#### [EXERCISE DETAILS]
Return every one of the items below line for line, changing nothing.

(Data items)
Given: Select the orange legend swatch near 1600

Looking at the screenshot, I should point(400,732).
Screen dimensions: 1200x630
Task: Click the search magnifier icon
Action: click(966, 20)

#### [RESULT]
Given: Select the orange legend swatch near 1600

Looking at the screenshot, I should point(400,732).
Screen dimensions: 1200x630
Task: Click the search magnifier icon
Action: click(966, 20)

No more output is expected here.